Boris Borzic nous a détaillé son projet, proche d'Alta Vista, mais moins généraliste et donc plus ciblé. C'est un outil d'indexation dynamique de données électroniques, homogènes quant au fond, mais de tous types (Web, listserv, mail...). Il fait converger le système documentaire traditionnel, les systèmes de veille (liens hypertextes) et l'information informelle, en proposant des informations pertinentes, validées par les chercheurs et réactualisées en fonction de leurs pratiques.

Un tel programme pourrait préfigurer un futur «sociologue électronique». Ses «ancêtres» sont d'ailleurs apparus dans les années 70-80 pour affiner les méthodes et les résultats de la sociologie des sciences via l'analyse textuelle.

Ceci renvoie à une belle homogénéité dans la pratique de la recherche: une première génération de chercheurs, qui se propose de réaliser une anthropologie des laboratoires et des pratiques scientifiques, mène des enquêtes traditionnelles tout en développant des outils techniques: citons MM. Calon, Latour, Turner... Une seconde génération de chercheurs produit des outils de haute technicité qui sont aujourd'hui incontournables: François Bourdoncle avec LiveTopics, Boris Borzic avec le programme exposé ci-dessus.
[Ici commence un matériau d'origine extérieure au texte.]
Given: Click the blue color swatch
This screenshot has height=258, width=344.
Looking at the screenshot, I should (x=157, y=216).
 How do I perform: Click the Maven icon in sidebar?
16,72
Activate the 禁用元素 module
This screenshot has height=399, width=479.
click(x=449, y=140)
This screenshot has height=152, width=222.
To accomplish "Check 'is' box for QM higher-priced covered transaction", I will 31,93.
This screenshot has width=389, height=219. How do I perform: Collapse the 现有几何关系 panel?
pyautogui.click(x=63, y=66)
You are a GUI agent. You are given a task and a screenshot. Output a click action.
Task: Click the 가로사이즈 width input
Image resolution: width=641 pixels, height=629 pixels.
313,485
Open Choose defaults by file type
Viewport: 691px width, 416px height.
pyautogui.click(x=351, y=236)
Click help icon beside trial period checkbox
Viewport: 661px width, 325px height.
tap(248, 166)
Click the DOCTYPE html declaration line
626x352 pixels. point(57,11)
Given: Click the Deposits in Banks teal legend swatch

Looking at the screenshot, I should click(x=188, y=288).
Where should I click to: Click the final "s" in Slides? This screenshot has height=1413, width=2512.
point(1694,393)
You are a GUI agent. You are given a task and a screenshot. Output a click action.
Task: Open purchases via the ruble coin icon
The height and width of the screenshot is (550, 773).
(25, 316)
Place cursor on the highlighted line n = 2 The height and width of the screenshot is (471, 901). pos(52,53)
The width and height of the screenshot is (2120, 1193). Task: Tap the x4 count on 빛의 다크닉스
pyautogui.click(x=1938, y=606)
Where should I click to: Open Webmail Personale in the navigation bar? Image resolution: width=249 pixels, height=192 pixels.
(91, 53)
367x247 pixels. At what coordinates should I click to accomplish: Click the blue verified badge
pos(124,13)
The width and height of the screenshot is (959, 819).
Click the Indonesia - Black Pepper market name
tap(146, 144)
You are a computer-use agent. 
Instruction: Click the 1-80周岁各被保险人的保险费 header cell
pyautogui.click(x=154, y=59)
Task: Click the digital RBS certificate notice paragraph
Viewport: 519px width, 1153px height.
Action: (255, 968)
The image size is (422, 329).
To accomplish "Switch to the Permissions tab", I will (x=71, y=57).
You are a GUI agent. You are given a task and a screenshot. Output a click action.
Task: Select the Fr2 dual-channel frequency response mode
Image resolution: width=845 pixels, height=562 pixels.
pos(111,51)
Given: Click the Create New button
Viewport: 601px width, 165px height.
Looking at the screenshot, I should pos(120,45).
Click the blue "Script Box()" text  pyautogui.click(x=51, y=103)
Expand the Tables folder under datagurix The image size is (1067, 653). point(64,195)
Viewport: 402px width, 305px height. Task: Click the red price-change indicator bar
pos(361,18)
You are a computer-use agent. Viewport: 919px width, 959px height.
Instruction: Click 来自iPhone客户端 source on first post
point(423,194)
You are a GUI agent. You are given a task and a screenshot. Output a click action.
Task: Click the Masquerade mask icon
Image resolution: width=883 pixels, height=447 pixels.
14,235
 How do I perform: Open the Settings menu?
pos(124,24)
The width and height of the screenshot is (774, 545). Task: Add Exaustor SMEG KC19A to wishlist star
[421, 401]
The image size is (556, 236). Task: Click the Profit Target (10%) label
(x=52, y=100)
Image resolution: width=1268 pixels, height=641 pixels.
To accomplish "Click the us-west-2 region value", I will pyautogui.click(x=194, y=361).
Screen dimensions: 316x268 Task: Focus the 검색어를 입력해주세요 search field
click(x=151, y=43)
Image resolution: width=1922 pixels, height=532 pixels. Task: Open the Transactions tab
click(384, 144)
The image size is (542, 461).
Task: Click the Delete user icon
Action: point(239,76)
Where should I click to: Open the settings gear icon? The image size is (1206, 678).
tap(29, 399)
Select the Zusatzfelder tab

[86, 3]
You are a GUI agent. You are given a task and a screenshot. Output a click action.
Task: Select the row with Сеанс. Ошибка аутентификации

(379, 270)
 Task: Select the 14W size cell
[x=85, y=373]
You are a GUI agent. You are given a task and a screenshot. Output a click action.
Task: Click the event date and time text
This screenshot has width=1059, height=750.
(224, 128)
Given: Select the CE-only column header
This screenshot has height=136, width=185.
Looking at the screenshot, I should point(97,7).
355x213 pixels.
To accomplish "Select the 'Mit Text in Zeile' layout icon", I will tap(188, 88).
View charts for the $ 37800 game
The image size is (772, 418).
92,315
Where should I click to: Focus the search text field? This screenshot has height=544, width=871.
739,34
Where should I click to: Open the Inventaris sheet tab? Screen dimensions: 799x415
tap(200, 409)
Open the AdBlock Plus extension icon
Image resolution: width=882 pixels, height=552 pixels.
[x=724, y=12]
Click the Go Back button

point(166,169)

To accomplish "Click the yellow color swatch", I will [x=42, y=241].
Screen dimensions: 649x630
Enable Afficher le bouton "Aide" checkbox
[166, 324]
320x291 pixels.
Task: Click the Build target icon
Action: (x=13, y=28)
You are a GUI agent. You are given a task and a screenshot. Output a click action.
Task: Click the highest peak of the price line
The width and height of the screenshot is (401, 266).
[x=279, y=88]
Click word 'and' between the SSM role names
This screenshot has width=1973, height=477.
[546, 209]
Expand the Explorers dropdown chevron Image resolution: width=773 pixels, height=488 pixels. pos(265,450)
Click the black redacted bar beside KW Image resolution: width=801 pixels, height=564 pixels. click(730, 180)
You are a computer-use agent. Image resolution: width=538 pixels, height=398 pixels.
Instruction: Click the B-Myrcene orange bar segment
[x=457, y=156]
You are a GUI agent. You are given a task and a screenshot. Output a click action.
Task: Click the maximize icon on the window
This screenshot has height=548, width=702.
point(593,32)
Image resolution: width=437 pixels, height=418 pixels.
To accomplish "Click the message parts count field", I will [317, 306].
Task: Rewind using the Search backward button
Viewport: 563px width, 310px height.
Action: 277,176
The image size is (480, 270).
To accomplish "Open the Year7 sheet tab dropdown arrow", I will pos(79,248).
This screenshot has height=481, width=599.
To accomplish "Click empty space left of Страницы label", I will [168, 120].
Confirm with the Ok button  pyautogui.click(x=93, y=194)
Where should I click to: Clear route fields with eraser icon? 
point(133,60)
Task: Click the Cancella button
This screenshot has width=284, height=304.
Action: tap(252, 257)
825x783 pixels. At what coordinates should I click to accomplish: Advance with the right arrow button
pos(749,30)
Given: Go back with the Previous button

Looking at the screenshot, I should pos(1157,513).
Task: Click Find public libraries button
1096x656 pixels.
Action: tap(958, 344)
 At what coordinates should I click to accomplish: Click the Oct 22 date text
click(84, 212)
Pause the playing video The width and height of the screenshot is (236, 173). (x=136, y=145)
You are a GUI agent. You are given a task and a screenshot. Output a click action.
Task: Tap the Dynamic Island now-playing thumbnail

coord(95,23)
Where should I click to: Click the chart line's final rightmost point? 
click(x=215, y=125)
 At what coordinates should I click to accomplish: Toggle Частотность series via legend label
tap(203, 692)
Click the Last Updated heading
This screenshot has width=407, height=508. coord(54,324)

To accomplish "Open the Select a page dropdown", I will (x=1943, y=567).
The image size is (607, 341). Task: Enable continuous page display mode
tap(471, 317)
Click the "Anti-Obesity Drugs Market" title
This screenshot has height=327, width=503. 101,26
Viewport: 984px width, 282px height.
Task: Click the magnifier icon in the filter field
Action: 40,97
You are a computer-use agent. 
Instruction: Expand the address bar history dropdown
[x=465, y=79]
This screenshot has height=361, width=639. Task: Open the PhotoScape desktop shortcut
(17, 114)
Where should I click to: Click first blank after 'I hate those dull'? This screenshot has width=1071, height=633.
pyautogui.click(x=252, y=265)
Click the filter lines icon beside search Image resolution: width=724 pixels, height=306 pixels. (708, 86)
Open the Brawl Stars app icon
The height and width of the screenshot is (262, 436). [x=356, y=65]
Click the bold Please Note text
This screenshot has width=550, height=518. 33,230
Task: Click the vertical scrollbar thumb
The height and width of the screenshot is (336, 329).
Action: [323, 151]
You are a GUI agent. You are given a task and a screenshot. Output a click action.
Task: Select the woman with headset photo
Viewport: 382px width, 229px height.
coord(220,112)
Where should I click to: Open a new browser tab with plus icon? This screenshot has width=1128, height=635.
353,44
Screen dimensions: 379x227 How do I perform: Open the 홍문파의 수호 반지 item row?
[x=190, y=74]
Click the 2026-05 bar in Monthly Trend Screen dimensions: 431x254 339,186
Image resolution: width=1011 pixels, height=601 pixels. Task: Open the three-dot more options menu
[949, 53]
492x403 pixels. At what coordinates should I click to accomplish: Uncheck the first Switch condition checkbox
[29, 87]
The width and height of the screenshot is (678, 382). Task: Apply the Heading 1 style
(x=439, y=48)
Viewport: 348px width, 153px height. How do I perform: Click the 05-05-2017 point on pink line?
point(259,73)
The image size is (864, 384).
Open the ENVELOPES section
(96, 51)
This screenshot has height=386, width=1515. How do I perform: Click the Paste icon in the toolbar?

Au delà de leurs différences d'approche et de mentalité, ces personnes ont un point commun: outre leur plaisir à produire, à s'interroger sur les pratiques sociales, toutes sont ou ont été très proches de l'École des Mines de Paris. On pourra donc féliciter cette institution d'avoir participé à une transformation de la sociologie tout en produisant des outils indispensables aujourd'hui.